Staff writer: Johanna Wagendorp
The girl in the locked teachers’ bathroom, trying to be quiet as she purges her lunch, or the boy who gets bullied for wearing eyeliner, pulling on a sweatshirt to cover the thin white lines on his arms.
For those who need a family outside of a family, Kalamazoo Community Christian and Celebrate Recovery programs offer a family outside of a family for teens and adults.
Kalamazoo Christian’s The Landing is a lightly god-centered teen group that helps teens face everyday life with a potluck dinner and a live band every Wednesday from 6 to 9 p.m. The Landing; a teen group that meets separately from the adults who are in Celebrate Recovery, offers kids the chance to tell their hurts habits and hangups in an open environment and seek friendship and support.
“There are many kids that deal with the loss of a family member, moving schools, balancing sports and homework, and low self-esteem issues. This is an opportunity for these kids to look for help from other kids who just might ‘get it’,” says Mackenzie Crandall, one of the longtime leaders for The Landing.
For people looking to learn how to see the bright side, those with a strong faith, and even those who don’t believe, The Landing and Celebrate Recovery are open to everyone who wants a hand up. It starts with 12 concepts—one each week—that apply to living a healthy life.
Many of the kids who started years ago have gone through all steps more than once, slowly learning how to teach healthier ways of thinking by example.
“The first idea is admitting that it’s okay to have something you struggle with,” Jaime Snow ’14 said. “It doesn’t have to be dramatic, like eating disorders or the loss of a loved one; learning how to balance things like school, sports, and home responsibilities is just as important.”
Snow, who has attended the group for 3 years, believes that the program does good for those who show up.
“I didn’t talk at all during my first visit,” Abbey Kleyn ’19 said. “but I think that it’s more about getting the ideas in your head than having to break your comfort zone immediately, and the people at the Landing try to make it as comfortable and caring an atmosphere as possible, especially for me because I’m in Middle School, and the High-Schoolers could have been mean.”
The kids split into two groups after making connections if possible about how that week’s concept can help them forgive, relieve stress, or help others. The boys and girls each get a leader of their own gender, and talk separately in small-group so that they feel more comfortable. If somebody is not okay with voicing their problem in front of a group, it’s easy to ask an older leader for a place to talk away from the crowd.

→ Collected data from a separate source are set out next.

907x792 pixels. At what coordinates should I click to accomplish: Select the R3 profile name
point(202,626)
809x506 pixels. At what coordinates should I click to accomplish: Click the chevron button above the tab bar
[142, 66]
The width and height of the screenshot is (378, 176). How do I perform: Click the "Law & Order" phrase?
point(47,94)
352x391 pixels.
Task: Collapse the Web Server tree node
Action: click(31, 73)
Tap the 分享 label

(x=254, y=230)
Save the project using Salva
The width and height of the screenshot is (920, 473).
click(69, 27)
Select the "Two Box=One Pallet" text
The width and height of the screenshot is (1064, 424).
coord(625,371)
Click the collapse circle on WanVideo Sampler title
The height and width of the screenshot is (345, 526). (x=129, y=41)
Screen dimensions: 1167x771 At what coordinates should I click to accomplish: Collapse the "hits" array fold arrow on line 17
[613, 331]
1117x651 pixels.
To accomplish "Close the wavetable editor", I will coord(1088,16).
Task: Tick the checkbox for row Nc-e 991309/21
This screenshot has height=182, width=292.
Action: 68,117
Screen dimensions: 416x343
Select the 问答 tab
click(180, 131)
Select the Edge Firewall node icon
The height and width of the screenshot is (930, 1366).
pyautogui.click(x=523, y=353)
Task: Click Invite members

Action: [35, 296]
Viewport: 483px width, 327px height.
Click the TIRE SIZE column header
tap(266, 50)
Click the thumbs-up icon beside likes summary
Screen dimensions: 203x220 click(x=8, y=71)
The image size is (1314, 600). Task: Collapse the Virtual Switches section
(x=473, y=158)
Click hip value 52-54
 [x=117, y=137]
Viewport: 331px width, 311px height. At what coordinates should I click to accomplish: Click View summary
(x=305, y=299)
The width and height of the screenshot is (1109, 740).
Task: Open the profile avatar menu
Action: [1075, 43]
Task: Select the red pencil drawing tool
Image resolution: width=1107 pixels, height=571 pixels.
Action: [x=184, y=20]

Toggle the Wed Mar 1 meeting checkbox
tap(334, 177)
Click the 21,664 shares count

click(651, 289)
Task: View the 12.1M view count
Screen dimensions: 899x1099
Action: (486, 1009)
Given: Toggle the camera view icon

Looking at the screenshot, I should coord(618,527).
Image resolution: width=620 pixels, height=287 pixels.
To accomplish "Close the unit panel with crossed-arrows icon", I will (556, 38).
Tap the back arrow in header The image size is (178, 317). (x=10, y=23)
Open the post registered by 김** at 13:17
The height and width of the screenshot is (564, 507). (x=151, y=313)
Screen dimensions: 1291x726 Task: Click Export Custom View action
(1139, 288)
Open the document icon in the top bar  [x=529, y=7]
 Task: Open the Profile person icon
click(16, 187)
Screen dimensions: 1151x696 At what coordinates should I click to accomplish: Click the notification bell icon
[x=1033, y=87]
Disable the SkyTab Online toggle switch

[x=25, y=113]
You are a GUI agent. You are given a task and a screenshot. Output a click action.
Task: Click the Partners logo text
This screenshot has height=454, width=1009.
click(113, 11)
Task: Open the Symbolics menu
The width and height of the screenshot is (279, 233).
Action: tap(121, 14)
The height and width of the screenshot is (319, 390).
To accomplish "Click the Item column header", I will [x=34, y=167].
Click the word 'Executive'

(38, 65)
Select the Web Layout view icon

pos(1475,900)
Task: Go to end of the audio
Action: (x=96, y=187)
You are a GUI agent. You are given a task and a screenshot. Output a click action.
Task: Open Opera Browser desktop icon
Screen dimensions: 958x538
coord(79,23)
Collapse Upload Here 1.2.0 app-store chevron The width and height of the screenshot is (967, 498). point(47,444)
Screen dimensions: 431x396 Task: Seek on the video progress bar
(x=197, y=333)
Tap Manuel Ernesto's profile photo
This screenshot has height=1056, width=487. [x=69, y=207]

“What is said in the room stays in the room unless the person who said it talks about it somewhere else,” Cheyenne Kleyn ’15. “I think that that’s important because it lets you know that not everybody will be all up in your business, and sometimes not everybody is struggling with something that week that they want to get advice on… so we swap crazy fun stories!”
It is true that the entire meeting is not swamped with people’s problems; each week there is a game that lets teens be competitive. Sometimes there’s a break, where the group goes for walks through the bike trails behind the church, or just gets to hang out and do homework for the day.
To prevent each meeting from feeling long, there is also a break before small-group to get drinks, use the bathroom or call on a leader to talk in private.
“There’s always a positive end to the day.” Kleyn said. After time is up, the kids are released and can eat dessert and chat before they want to leave. It is often during these light and airy times that friendships are made.